* BEGIN LISTED RECORDS *
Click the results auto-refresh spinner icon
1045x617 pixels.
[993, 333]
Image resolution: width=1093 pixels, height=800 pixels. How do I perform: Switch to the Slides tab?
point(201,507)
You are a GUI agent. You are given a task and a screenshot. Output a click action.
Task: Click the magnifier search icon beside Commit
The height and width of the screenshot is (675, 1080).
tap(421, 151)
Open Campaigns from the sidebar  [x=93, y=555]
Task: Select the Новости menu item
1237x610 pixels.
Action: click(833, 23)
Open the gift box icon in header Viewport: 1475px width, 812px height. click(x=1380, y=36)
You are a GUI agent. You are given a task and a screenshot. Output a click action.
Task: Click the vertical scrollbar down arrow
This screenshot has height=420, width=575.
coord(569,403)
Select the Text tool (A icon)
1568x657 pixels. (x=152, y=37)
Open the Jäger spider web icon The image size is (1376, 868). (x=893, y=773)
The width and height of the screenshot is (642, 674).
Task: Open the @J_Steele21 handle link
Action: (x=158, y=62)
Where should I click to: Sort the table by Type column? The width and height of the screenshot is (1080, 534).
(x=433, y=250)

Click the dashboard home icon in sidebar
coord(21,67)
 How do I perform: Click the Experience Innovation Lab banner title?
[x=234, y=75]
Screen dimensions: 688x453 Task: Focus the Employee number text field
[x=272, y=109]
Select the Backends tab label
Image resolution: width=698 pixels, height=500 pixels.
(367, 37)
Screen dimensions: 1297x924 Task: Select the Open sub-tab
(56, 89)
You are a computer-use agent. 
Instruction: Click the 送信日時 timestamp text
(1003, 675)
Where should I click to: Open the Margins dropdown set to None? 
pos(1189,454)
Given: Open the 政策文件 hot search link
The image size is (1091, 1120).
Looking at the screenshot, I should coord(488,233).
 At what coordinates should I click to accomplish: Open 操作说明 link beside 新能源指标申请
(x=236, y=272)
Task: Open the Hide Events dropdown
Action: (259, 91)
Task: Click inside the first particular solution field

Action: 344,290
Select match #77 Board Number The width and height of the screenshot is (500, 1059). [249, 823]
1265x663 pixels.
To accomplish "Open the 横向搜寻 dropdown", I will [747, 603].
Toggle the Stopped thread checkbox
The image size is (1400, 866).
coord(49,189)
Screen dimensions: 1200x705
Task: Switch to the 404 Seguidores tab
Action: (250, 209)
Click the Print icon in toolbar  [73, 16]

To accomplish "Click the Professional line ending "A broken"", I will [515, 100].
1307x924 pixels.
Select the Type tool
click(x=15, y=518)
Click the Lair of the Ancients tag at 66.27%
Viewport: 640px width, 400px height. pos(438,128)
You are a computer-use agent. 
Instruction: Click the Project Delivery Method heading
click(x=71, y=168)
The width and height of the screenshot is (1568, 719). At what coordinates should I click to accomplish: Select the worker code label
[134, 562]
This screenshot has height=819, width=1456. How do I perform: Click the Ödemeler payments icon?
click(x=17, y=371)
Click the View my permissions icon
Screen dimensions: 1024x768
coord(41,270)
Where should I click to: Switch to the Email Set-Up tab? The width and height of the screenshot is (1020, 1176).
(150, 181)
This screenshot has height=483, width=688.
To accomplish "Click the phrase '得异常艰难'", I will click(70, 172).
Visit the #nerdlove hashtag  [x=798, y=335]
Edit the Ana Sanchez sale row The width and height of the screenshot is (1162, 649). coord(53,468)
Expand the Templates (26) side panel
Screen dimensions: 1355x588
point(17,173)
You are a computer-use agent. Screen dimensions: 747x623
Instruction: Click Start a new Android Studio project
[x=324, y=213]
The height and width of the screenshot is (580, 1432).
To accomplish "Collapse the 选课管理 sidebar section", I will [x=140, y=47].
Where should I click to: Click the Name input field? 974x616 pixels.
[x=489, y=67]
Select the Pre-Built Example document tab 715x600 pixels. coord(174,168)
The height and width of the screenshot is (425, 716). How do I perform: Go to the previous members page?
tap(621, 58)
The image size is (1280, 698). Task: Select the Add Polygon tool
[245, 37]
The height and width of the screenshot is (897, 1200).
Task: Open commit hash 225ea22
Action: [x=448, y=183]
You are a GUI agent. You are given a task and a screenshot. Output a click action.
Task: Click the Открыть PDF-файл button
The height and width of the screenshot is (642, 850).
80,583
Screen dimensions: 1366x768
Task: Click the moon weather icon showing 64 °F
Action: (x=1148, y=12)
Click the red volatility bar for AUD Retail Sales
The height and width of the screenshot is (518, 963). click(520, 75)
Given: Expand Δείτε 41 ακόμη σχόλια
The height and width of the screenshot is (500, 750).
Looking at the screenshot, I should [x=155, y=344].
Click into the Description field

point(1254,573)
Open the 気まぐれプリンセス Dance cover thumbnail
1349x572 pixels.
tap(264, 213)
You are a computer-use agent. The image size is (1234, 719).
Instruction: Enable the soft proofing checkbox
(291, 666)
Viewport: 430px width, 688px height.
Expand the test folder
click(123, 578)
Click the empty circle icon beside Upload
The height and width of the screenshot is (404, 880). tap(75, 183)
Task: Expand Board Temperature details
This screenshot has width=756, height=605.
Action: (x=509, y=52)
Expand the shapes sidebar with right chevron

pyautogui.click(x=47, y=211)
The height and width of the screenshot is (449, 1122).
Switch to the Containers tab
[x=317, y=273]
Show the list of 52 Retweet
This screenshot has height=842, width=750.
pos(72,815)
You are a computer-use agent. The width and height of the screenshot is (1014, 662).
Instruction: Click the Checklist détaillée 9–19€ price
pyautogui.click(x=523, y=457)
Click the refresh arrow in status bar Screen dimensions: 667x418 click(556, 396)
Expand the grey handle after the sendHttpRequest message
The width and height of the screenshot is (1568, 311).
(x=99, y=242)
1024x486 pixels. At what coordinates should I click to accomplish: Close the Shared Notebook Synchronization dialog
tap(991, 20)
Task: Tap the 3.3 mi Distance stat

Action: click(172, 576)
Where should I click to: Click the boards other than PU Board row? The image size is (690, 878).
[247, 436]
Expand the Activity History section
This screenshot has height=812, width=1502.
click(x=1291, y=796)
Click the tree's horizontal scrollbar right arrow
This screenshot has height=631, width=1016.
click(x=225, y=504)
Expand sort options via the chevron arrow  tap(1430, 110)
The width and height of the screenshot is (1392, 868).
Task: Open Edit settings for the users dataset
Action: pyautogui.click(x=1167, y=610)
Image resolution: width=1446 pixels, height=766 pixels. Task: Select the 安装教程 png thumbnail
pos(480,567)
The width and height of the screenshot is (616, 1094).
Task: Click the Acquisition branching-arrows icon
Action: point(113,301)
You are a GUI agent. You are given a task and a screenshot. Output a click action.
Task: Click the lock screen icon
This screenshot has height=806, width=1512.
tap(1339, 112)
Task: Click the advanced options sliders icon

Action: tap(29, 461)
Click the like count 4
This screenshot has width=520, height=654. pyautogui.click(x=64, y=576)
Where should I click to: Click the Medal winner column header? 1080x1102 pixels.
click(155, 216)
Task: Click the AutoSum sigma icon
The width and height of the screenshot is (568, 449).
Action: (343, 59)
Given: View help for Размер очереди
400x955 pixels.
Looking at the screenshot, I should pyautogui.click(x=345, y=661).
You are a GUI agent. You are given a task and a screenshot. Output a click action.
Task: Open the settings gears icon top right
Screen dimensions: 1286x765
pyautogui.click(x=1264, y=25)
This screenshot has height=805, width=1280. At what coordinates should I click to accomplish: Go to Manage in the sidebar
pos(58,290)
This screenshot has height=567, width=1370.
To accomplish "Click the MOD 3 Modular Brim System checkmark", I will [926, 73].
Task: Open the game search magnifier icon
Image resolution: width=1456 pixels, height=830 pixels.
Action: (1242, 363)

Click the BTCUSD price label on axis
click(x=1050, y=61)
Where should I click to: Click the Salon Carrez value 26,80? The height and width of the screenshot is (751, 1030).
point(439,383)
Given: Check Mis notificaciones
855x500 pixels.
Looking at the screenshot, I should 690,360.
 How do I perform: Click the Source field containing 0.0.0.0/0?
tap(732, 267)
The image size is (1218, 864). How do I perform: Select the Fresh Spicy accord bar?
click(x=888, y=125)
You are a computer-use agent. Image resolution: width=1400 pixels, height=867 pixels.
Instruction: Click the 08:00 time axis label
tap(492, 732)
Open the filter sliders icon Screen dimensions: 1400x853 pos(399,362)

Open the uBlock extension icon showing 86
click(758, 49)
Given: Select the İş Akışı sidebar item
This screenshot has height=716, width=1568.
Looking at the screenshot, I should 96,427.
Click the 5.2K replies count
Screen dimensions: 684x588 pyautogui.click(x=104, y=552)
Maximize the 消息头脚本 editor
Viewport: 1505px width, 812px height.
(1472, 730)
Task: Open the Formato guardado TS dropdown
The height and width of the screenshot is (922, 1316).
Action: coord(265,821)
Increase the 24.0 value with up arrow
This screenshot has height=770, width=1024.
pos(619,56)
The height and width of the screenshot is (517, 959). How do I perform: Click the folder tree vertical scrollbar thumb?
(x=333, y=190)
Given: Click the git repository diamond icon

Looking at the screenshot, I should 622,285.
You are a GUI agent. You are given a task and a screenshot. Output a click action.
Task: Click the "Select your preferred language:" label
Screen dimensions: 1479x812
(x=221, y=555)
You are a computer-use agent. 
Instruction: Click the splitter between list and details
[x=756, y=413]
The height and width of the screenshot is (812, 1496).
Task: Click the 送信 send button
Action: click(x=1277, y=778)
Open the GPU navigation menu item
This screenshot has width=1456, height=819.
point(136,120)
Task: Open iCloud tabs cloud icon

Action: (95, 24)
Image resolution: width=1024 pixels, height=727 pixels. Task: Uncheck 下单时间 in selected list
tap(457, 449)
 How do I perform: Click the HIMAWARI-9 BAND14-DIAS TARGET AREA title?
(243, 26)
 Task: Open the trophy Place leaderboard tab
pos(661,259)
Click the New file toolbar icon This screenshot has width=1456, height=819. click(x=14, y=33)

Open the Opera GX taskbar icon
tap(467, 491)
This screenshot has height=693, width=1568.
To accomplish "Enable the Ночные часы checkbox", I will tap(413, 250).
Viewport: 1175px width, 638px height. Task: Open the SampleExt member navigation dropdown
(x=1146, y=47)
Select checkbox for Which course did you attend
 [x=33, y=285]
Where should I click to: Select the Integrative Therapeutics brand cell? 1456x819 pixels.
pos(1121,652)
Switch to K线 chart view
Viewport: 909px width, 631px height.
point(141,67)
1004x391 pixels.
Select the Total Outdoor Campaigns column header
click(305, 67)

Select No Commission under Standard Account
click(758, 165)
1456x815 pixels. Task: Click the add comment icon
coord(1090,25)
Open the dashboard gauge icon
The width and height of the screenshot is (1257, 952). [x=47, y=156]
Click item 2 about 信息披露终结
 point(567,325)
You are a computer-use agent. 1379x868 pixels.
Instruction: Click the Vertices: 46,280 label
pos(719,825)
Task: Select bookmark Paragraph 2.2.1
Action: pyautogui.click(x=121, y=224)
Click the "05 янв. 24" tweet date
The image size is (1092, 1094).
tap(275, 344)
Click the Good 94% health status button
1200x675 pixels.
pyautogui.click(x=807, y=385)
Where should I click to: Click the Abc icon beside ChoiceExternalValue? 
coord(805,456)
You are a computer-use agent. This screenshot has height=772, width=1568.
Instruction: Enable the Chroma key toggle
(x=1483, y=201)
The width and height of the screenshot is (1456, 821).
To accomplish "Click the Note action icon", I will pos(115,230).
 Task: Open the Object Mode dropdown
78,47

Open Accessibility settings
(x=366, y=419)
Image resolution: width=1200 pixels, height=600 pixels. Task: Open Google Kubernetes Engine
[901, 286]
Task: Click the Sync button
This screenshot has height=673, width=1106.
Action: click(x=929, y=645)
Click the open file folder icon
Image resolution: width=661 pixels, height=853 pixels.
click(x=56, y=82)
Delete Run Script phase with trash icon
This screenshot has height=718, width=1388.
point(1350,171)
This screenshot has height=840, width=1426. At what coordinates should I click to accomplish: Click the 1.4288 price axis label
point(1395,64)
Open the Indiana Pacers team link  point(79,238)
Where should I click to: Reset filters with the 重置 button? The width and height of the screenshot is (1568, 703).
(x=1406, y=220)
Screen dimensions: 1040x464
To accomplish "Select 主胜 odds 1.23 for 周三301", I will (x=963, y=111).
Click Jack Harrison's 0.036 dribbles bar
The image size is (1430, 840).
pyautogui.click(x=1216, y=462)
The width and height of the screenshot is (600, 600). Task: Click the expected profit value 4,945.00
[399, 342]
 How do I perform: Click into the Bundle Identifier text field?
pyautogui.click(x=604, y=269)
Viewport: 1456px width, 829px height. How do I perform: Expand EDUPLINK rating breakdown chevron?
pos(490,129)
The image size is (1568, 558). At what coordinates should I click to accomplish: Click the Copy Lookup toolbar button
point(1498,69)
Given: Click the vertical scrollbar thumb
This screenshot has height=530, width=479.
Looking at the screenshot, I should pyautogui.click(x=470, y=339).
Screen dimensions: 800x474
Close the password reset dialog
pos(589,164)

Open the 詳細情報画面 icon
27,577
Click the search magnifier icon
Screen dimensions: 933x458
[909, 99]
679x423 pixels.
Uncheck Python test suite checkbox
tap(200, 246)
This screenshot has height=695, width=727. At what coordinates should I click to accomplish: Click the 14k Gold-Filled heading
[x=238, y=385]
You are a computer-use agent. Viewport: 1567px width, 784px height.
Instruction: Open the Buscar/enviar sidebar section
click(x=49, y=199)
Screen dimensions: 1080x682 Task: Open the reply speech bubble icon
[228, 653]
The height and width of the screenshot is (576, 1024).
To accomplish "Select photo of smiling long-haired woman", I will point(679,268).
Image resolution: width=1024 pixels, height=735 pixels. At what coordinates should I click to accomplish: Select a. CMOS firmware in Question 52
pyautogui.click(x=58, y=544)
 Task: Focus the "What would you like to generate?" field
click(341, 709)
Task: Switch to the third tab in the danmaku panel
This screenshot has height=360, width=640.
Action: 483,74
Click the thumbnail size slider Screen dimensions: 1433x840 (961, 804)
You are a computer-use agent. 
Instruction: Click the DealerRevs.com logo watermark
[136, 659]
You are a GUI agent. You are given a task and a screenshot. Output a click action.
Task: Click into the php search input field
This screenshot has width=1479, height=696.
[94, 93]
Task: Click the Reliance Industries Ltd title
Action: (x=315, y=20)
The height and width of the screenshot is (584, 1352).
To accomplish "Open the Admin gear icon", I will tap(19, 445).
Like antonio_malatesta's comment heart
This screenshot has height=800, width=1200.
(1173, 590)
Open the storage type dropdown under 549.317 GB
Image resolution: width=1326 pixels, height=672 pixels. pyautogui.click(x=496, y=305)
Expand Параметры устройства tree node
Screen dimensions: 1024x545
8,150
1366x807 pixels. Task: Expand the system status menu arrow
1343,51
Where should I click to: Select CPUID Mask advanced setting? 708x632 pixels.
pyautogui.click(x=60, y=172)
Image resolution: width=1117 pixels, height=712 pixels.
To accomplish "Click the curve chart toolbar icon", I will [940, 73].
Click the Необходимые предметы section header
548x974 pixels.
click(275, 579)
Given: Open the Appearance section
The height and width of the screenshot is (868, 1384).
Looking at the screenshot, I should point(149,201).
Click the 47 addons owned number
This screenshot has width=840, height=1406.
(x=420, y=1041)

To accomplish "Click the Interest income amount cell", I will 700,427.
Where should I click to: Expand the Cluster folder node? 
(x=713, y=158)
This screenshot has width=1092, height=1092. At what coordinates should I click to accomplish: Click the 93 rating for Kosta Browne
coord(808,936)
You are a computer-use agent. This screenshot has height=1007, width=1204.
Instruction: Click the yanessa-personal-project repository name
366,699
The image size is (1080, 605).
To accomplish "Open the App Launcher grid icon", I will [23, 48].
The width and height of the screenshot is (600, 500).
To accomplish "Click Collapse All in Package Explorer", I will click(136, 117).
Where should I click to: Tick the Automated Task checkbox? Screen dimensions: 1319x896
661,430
* END LISTED RECORDS *
● **WRITTEN TASK**
Can you reproduce the records from the line containing "Where should I click to: Sort" through the line containing "click(x=17, y=371)", word for word?

● **EXERCISE RESULT**
Where should I click to: Sort the table by Type column? The width and height of the screenshot is (1080, 534).
(x=433, y=250)

Click the dashboard home icon in sidebar
coord(21,67)
 How do I perform: Click the Experience Innovation Lab banner title?
[x=234, y=75]
Screen dimensions: 688x453 Task: Focus the Employee number text field
[x=272, y=109]
Select the Backends tab label
Image resolution: width=698 pixels, height=500 pixels.
(367, 37)
Screen dimensions: 1297x924 Task: Select the Open sub-tab
(56, 89)
You are a computer-use agent. 
Instruction: Click the 送信日時 timestamp text
(1003, 675)
Where should I click to: Open the Margins dropdown set to None? 
pos(1189,454)
Given: Open the 政策文件 hot search link
The image size is (1091, 1120).
Looking at the screenshot, I should coord(488,233).
 At what coordinates should I click to accomplish: Open 操作说明 link beside 新能源指标申请
(x=236, y=272)
Task: Open the Hide Events dropdown
Action: (259, 91)
Task: Click inside the first particular solution field

Action: 344,290
Select match #77 Board Number The width and height of the screenshot is (500, 1059). [249, 823]
1265x663 pixels.
To accomplish "Open the 横向搜寻 dropdown", I will [747, 603].
Toggle the Stopped thread checkbox
The image size is (1400, 866).
coord(49,189)
Screen dimensions: 1200x705
Task: Switch to the 404 Seguidores tab
Action: (250, 209)
Click the Print icon in toolbar  [73, 16]

To accomplish "Click the Professional line ending "A broken"", I will [515, 100].
1307x924 pixels.
Select the Type tool
click(x=15, y=518)
Click the Lair of the Ancients tag at 66.27%
Viewport: 640px width, 400px height. pos(438,128)
You are a computer-use agent. 
Instruction: Click the Project Delivery Method heading
click(x=71, y=168)
The width and height of the screenshot is (1568, 719). At what coordinates should I click to accomplish: Select the worker code label
[134, 562]
This screenshot has height=819, width=1456. How do I perform: Click the Ödemeler payments icon?
click(x=17, y=371)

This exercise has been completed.